An interesting judgment in the Mercantile Court highlights the importance of getting disclosure right, and the costs penalty that might apply if you get it wrong.
In Earles v Barclays Bank plc [2009] EWHC 1 (Mercantile) HHJ Simon Brown QC, a judge with a well deserved reputation for knowing about e-disclosure, has made a number of comments on the failures of the Bank in respect of disclosure and includes considerable criticism of the legal team representing them.
The relatively complex claim turned on whether or not certain phone calls were made giving instruction to Barclays Bank. Not all relevant records were sought. As Simon Brown J observed:
The lack of disclosure by the Bank of the phone records, the Transfer Sheets and e-mail account of Mr Leech cannot be ascribed to a lack of understanding of the duties of disclosure and how to procure retrieval of electronic "documents" by the Bank's first class legal teams, both in and out house, and document storage managers as demonstrated by the correspondence referred to above. The explanation that the void occurred because Mr Leech had retired from the Bank's employment is a lame excuse- an expert in information technology, either in house or a consultant, could easily have been instructed to retrieve ESI from various back up sources one would have thought but no such expert appear to have been instructed to do so. One expects a major high street Bank in this day and age of electronic records and communication with an in house litigation department to have an efficient and effective information management system in place to provide identification, preservation, collection, processing, review analysis and production of its ESI in the disclosure process in litigation and regulation. However, even though the failure to disclose such critical information to assist the Court is surprising and to be deplored, there is no evidence that it has been done deliberately or constitutes spoliation in order to gain a tactical evidential advantage at the trial. None of the Bank's personnel such as in house counsel Elizabeth Freeman who undertook the bank's disclosure have been challenged on that. Accordingly, I decline to make any adverse inferences against the Bank either.
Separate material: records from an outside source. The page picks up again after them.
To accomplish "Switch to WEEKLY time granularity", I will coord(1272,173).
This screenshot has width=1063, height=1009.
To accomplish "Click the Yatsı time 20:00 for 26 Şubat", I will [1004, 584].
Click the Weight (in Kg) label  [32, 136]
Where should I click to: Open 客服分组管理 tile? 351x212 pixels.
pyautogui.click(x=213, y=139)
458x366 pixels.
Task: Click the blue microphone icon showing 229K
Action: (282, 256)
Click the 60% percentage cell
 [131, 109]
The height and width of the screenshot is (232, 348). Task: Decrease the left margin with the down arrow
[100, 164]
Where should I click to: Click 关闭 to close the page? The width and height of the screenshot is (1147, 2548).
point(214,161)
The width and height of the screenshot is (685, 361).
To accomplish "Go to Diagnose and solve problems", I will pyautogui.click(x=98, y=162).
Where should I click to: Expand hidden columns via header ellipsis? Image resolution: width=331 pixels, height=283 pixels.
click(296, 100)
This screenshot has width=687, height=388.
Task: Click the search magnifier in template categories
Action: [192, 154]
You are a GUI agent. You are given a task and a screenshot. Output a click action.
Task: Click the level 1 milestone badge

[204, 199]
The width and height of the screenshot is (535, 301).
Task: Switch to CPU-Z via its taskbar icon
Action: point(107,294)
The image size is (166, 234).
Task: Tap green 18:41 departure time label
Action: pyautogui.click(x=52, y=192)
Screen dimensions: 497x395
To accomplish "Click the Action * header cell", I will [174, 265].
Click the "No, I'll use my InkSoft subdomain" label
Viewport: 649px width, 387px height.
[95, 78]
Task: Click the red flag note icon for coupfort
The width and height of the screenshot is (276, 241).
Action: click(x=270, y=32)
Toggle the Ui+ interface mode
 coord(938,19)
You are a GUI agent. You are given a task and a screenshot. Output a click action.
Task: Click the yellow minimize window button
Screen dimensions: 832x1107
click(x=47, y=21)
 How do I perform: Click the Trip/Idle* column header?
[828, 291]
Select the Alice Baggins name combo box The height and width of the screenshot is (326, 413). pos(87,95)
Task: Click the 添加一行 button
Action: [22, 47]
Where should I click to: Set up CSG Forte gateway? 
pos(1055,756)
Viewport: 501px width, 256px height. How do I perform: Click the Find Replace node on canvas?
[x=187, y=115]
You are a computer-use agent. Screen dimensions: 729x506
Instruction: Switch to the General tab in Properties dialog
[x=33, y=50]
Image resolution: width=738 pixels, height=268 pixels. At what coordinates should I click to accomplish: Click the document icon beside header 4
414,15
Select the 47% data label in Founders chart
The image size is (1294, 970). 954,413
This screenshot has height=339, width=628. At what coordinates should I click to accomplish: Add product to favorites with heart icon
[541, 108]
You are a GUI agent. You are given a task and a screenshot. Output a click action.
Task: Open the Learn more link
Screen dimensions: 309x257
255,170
The Bank's telephone databases and back up tapes as well as the Transfer Sheets should have been disclosed but I do not believe it has been established that these have been deliberately withheld to avoid its own case being undermined. In my judgment this was a decision made by the Bank's legal team on the erroneous grounds of relevance and proportionality, not as part of any tactical move to gain an evidential advantage in the litigation. (emphasis added)
As this extract hints, the Bank won its case and was thus the successful defendant. But that was by no means the end of the story when it came to costs. When considering his order for costs, the judge returned to the failures in disclosure mentioned above:
"It would be extremely difficult to define the exact limit by which the skill and diligence which an attorney undertakes to furnish in the conduct of a cause is bounded or to trace precisely the dividing line between the reasonable skill and diligence which appears to satisfy his undertaking, and the crass negligentia or lata culpa mentioned in some of the cases, for which he is undoubtedly responsible. The cases, however, which have been cited and commented on at the bar, appear to establish, in general, that he is liable for the consequences of ignorance or non-observance of the rules of practice of this court; for the want of care in the preparation of the cause for trial; or of the attendance thereon with his witnesses and for the mismanagement of so much of the conduct of a cause as is usually and ordinarily allotted to his department of the profession [emphasis added]
This was no doubt intended to be an expensive lesson for the Bank and their solicitors (£202,000 in costs turned, for a variety of reasons, into a costs order against the unsuccessful claimant of only £38,000). But the reality in all probability is that the Bank were never going to see any costs from the defendant, who appears to be highly insolvent. Nevertheless, the comments from HHJ Simon Brown QC should reverberate around the premises of all in-house legal departments and need to be carefully ingested by all litigation lawyers too.